Portals plant new integration style

Portal vendors are changing their products into independent architecture layers that span a broad set of infrastructure pieces. As a result, the technology is enabling a new style of integration conducted by end-users at the browser level.

Rather than trying to force the technology into the middleware domain, vendors are solidifying portals as a presentation layer, resigning the heavy lifting associated with integration to the middleware stack where it is easier to handle. Plumtree Software Inc., IBM Corp., and Microsoft Corp. are leading the way.

Plumtree next week will introduce a new version of its portal and will outline a strategy designed to port its technologies across a wide set of apps and repositories.

IBM is bolstering the integration capability of its WebSphere Portal by adding adapters that connect to IBM middleware.

Microsoft will extend the range of its SharePoint 2003 Portal by tightening integration with Office applications and the company’s Content Management Server.

“Now that portal technology is maturing and big players are involved, it is shaking out as an independent architecture layer,” said Nate Root, senior analyst at Forrester Research Inc. “The oil and water are separating.”

At is annual Odyssey User Conference this week, Plumtree will announce Radical Openness, a strategy designed to open its framework to support every major application server, security system, content repository, development environment, search engine, and OS, according to the company.

Betting the farm on this strategy, Plumtree is expected to position its Enterprise Web framework as an interface layer that ties into any back-end infrastructure.
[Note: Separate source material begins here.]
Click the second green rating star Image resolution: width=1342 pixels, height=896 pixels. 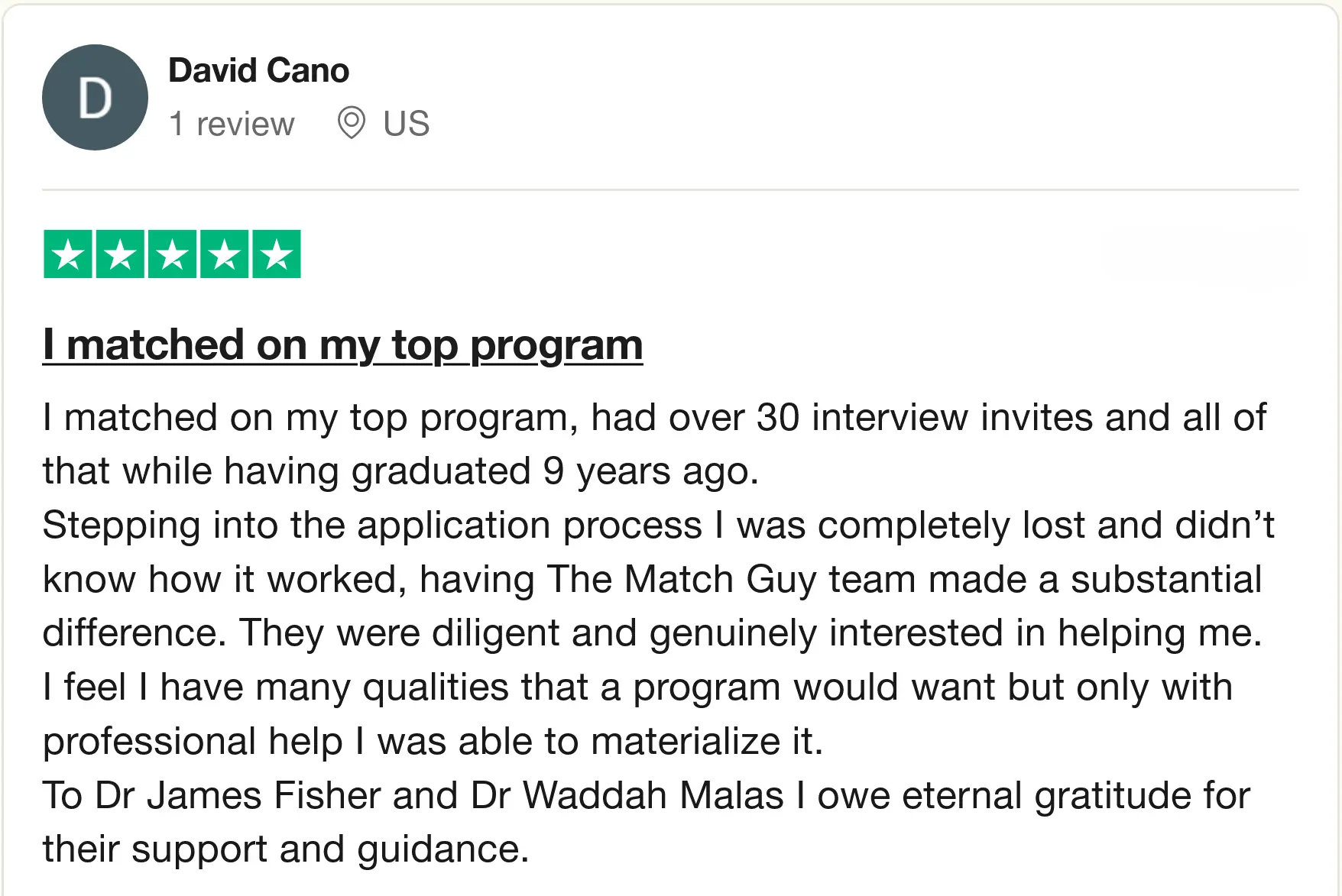[x=121, y=254]
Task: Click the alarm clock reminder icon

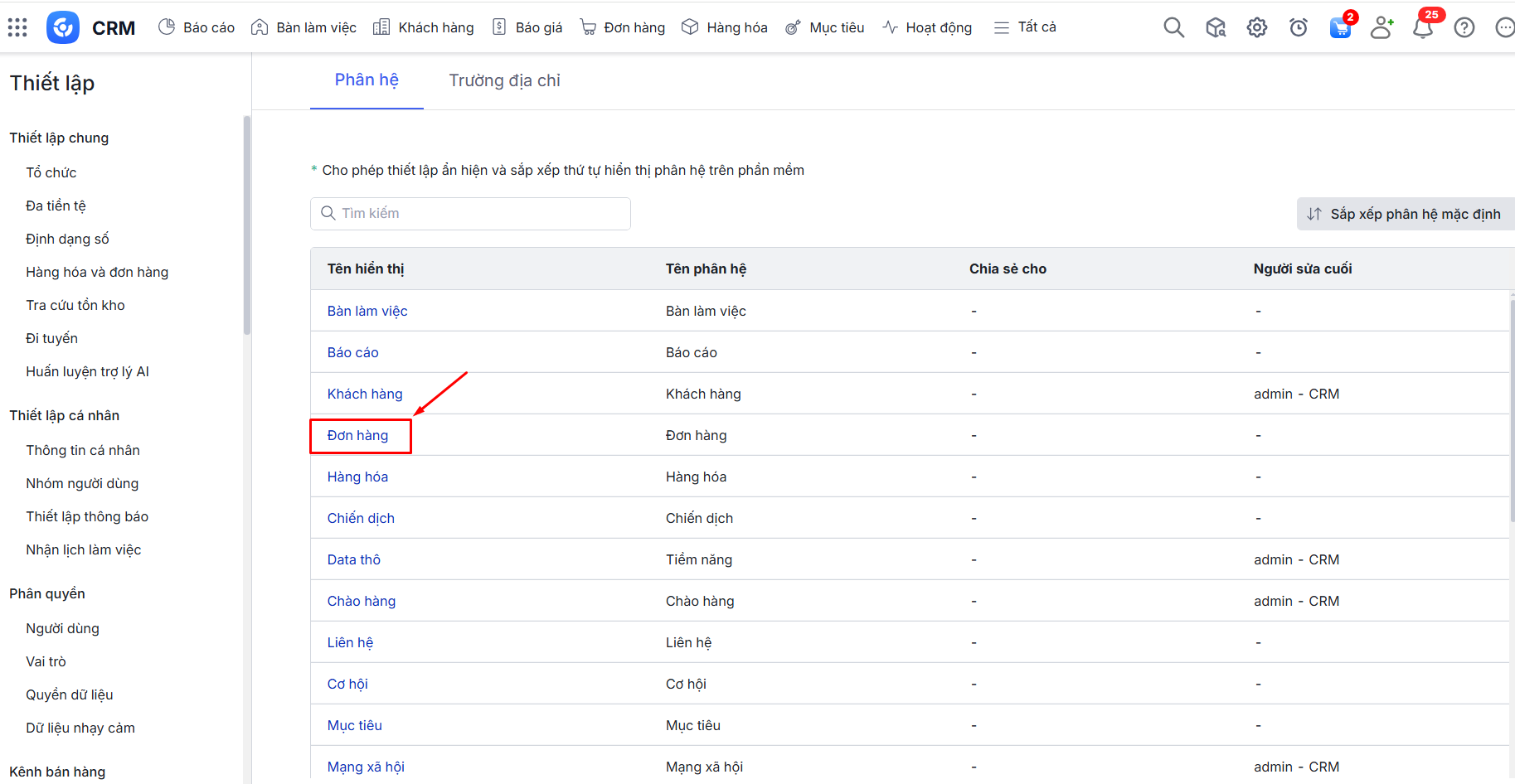Action: 1298,27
The first deliverable of this strategy, due in mid-2004, is a J2EE version of Plumtree’s portal featuring support for Sun Solaris and IBM AIX. Support for Linux will be added in a later iteration.

Plumtree also plans to support Java and .Net across its entire product line, said Glenn Kelman, vice president of product marketing and management at Plumtree.

“Some organizations have parts of the business that run Java and some that run .Net,” Kelman said. “Web software needs to be open to both Java and .Net. Web services is not a get-out-of-jail-free card here. Web services allows us to connect our components by HTTP so we don’t have to rewrite portlets.”

As the strategy unfolds, Plumtree plans to roll out integration points for storing its portal content in other repositories, including competing portal products.

“We hope to be the first vendor to take services out of our environment and put them into other apps, even competing portal sites,” Kelman said. For instance, a customer could run a search from outside Plumtree’s framework that uses the Plumtree search engine.

Whereas earlier portal deployments overstepped the bounds of the presentation layer to take on the role of middleware, specifically integration-layer technologies, portals are now “surrendering some of the features like EAI back to the architecture layer,” Forrester’s Root said.

“(The portal) is becoming more elegant infrastructure. In the past, there was redundancy. You got capabilities (in the portal) that already existed in app-server and middleware layers. Now the layers are crystallizing a little more because the whole market is more mature,” Root said.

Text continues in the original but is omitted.